I've been watching him, giving him extra hugs and attention when I can with chasing after his little brother and helping his older brother with school stuff. Then today it his new identity appeared. I give you Capt. Pickles.
I know, why Capt. Pickles? "Cuz that's my name" is the answer I got. Who am I to argue with simple reasoning such as that. Also, bit of info on the child... He LOVES pickles! He loves monkeys, hence the Curious George security blanket as a cape, he love tractors and now GI Joe, but he really likes pickles. It doesn't matter what kind either, sweet, dill, even the sweet spicy ones. It's not uncommon for him and Cowboy to sit down and polish off a jar of pickles in a couple sittings.
Playing super hero is a very common play thing for little fellers. My oldest used to tie his security blanket around his shoulders and run around being Super Cody. He'd wake up every morning, come running downstairs yelling Doot doo doo, Super Cody. I love imaginations. I've been known to draw treasure maps and send the little pirates with ice cream buckets on their heads on a treasure hunt. I'm also the one who printed off the pickle clip arts that are glued on his pickle glasses that give him his "pickle power" I must admit though, I am kind of thinking about the child Psychy on this one.
Is it a mere coincidence that Capt. Pickles comes to be at a time when my child is having a very hard time with daddy being away. Could this be a coping mechanism for his sadness of being a military child. Capt. Pickle's super powers are he's brave and strong. Oh yea, he zooms too. Zoom would be... bending your body in half, stretching your arms out behind you as you run and try not to fall on your face or run into any walls because you are looking at the ground as you run. I'm going along with it for now, it seems to be helping him with the sadness he's been having the past day and being his powers are to be brave and strong he's doing what he needs to do till daddy gets home. When the cape and glasses come off Capt Pickles disappears too, he's right back to being my middle little, which is a good thing. I have a strict no capes at the supper table rule.

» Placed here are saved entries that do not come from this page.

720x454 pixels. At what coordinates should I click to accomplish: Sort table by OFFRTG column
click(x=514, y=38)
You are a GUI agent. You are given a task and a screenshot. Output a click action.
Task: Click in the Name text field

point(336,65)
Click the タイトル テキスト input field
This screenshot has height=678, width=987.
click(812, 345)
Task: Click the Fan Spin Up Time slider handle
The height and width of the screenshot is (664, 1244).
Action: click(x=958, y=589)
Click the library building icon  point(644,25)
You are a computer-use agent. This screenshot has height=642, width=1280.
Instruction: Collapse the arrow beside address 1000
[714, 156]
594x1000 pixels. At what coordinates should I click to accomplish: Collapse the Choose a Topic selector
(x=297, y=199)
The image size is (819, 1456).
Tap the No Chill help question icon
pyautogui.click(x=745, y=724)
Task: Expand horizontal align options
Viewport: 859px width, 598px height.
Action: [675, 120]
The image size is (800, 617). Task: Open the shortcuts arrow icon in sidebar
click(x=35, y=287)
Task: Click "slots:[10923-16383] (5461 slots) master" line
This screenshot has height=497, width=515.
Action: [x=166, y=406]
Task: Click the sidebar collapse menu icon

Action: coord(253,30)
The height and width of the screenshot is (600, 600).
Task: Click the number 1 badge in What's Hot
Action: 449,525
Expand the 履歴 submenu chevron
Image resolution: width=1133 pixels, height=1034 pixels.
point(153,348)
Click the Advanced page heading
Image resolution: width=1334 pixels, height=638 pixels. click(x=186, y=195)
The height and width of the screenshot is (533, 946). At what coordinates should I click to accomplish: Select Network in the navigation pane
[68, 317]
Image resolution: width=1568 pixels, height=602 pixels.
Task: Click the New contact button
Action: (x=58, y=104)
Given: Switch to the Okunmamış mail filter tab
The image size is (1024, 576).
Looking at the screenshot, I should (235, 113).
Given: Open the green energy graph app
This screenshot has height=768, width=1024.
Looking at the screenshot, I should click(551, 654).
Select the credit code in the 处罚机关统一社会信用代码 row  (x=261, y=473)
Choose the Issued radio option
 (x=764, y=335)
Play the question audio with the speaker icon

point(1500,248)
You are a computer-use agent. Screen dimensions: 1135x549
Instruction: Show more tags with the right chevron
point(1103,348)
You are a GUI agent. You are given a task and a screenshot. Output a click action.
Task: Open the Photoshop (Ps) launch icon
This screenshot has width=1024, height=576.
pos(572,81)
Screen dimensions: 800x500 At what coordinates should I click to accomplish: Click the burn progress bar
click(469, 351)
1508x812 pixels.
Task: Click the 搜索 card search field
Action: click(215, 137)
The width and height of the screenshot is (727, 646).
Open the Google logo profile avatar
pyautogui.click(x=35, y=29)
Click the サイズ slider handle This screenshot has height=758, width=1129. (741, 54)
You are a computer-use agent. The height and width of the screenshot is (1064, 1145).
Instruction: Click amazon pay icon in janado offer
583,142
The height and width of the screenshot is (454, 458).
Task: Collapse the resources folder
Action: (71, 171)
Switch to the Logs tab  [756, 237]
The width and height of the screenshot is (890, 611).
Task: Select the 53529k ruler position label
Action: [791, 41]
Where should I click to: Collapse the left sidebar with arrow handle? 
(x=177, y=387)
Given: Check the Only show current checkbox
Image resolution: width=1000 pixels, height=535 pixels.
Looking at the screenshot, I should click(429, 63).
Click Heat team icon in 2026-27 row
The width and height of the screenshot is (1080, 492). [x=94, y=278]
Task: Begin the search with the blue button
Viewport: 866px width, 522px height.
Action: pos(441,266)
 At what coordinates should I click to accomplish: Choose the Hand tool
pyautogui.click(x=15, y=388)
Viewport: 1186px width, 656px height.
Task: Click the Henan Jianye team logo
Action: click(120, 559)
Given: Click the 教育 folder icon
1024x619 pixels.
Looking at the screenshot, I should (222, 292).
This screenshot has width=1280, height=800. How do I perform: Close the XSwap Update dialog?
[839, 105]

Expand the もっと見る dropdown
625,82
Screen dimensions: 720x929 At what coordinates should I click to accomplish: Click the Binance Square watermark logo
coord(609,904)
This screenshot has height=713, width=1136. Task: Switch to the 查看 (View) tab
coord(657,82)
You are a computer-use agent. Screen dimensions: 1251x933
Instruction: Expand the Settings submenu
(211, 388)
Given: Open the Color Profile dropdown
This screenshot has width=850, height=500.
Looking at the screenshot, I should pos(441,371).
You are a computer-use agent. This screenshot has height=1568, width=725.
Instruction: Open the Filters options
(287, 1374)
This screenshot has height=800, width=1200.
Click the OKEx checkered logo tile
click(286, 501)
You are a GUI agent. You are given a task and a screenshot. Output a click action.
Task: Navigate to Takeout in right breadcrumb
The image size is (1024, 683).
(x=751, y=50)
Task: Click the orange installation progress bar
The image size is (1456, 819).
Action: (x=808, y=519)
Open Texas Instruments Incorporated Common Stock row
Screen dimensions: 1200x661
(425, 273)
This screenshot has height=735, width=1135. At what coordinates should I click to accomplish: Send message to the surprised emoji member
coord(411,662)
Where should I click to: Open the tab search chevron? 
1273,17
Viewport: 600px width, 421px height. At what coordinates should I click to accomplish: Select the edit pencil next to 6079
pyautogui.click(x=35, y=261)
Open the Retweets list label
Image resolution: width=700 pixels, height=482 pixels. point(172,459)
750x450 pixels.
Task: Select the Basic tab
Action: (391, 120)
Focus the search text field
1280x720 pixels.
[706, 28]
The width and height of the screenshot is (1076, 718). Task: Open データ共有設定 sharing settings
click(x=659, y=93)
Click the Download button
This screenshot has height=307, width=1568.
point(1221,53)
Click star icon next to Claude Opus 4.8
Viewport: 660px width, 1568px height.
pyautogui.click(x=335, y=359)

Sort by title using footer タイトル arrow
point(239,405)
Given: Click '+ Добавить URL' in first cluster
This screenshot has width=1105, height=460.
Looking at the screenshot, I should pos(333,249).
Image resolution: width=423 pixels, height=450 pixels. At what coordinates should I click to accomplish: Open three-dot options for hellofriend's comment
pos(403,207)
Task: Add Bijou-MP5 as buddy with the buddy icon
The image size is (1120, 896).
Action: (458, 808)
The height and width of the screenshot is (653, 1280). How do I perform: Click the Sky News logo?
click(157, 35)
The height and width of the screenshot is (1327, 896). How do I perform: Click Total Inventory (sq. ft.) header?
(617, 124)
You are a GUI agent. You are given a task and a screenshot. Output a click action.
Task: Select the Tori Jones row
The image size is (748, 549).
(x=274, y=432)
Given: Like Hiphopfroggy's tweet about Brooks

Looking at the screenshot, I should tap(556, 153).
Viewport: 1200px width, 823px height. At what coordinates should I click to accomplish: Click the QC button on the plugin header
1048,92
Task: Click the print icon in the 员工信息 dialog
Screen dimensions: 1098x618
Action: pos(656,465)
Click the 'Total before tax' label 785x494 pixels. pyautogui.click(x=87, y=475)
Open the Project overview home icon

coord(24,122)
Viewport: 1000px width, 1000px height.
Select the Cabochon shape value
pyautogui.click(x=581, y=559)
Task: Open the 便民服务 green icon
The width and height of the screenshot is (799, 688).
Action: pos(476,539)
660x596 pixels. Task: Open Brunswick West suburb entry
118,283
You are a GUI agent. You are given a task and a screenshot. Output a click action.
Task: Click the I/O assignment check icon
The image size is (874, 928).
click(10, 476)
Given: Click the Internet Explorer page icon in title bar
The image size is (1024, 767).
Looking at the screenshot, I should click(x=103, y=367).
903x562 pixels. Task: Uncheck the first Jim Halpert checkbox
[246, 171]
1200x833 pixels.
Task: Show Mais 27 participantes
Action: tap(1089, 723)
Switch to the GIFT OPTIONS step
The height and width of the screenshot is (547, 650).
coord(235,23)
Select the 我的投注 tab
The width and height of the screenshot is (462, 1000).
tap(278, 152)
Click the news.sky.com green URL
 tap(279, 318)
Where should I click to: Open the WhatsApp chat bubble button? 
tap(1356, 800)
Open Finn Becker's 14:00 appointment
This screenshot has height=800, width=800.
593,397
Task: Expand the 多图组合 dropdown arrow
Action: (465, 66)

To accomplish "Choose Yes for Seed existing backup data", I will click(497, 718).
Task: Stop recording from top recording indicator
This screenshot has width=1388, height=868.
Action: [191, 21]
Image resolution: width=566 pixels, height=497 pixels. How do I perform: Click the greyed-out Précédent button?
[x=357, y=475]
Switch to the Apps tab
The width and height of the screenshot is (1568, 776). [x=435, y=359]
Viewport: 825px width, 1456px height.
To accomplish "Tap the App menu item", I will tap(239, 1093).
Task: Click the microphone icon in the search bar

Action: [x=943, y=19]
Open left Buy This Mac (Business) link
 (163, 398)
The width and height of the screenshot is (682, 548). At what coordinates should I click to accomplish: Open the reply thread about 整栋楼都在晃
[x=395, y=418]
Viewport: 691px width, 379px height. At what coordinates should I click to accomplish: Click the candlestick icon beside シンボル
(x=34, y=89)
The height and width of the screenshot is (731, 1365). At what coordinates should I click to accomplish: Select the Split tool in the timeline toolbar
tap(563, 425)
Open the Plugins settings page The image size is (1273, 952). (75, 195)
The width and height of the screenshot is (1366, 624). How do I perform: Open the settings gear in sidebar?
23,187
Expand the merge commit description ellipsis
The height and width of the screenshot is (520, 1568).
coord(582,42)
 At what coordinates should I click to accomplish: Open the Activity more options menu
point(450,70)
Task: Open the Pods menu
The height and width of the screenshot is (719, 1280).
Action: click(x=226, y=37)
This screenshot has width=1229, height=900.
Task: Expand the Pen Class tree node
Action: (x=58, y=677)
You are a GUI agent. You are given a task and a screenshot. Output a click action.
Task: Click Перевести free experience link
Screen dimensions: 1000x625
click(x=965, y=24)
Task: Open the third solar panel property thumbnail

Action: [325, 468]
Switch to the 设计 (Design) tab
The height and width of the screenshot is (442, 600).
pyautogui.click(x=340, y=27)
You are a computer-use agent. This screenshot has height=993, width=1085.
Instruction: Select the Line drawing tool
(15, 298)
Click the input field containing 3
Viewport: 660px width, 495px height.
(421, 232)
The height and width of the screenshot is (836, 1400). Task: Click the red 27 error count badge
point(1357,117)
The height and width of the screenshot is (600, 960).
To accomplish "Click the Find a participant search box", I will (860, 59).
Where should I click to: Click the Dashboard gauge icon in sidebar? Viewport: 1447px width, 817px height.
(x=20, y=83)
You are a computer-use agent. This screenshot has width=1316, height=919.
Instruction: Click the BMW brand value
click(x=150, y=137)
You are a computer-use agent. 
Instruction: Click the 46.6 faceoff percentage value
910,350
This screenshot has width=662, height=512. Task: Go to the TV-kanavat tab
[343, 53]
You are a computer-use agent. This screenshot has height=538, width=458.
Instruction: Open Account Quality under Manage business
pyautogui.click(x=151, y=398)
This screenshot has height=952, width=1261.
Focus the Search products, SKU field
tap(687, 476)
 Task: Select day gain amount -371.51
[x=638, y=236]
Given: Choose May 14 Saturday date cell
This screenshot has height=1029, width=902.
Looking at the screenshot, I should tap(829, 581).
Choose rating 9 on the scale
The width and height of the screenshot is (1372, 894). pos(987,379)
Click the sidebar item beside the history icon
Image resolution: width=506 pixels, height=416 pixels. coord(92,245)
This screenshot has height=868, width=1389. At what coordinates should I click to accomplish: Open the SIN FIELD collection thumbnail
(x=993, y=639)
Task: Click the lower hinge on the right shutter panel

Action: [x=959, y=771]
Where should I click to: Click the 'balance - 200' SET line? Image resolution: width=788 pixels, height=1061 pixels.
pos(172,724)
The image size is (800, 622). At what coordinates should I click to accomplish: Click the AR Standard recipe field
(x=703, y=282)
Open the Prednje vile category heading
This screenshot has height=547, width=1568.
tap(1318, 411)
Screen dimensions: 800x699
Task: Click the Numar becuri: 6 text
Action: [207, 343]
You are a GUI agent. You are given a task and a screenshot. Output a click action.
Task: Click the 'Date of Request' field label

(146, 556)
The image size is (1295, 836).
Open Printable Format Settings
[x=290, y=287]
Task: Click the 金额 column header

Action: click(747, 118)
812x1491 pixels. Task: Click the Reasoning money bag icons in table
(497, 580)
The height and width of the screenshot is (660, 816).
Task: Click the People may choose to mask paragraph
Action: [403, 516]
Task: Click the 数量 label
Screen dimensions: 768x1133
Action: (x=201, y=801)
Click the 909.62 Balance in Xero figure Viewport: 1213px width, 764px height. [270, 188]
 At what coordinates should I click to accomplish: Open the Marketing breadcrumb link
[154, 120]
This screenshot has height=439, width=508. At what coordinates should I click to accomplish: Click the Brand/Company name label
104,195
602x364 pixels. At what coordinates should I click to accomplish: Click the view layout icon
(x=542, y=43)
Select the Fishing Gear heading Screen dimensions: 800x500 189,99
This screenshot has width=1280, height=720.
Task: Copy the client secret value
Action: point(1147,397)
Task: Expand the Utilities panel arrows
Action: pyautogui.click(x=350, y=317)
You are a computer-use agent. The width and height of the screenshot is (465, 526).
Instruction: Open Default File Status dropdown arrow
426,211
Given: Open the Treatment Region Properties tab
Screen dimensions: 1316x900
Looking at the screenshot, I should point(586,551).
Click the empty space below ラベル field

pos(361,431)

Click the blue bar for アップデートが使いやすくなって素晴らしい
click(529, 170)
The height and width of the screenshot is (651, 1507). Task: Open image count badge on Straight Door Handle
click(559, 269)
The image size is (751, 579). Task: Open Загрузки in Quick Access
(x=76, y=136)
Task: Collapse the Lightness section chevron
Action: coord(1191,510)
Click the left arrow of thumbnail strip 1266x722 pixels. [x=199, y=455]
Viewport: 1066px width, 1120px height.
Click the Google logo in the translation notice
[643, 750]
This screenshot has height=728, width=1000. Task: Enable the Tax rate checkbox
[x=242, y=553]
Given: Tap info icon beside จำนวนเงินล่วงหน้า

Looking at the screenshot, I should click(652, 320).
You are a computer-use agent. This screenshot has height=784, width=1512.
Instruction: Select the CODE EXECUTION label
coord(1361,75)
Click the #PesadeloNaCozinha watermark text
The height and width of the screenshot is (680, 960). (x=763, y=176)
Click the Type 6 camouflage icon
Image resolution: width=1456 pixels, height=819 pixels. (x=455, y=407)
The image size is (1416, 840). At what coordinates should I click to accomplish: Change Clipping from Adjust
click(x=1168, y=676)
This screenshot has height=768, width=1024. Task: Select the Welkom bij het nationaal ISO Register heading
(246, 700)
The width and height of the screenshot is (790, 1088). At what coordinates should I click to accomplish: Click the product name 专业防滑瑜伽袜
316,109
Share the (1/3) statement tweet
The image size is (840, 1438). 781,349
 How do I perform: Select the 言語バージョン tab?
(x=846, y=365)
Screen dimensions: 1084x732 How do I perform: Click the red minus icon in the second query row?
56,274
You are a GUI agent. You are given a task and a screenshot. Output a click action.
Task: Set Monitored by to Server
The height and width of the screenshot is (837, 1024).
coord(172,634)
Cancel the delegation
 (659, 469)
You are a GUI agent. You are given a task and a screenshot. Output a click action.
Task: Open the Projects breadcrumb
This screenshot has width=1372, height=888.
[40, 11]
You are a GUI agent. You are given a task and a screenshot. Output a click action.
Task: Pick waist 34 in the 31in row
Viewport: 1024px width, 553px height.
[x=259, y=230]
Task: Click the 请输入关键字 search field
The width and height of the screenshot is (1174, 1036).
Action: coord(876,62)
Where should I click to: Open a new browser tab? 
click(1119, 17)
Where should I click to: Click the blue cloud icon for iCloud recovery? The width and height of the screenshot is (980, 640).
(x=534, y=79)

I do wonder if in a few weeks if that handsome soldier of mine is going to be greeted at the airport by Middle Little, Zooooooooooooooom, Capt. Pickles! Wonder what airport security will think of that?
Monday, September 22, 2008
Picture qualities will hopefully be better in the next year as that darlin roughrider cowboy of mine promised me a new, awesome camera. I have a witness that he promised it too. So, cowboy you aren't getting out of it this time, and no you can't buy it for me and then take it with you when you deploy. So there.
This coming winter will be my third up here and I'd like to go on the record of saying, My blood is still too thin for the cold and wind. I keep hearing that you get used to it. I don't buy it. Sure you might be used to it if you where born here, as a wee cherub you got accustomed to holy crap that's cold, cover every inch of my skin. OH, I feel for poor little ones born in the winter, you think they where crying because they are babies, nuh uh they're screaming because they want put back in their warm little cocoons of mommy's tummy and emerge in spring like most cute cuddly creatures. I might sound bitter (like bitter cold, ha) about the winter, but I roll with the punches. I burrow into my comfy home and deal. Because the wide open spaces, friendly Mayberry sorta people and morals and ethics still abundant out here make cold winters worth it when raising my boys.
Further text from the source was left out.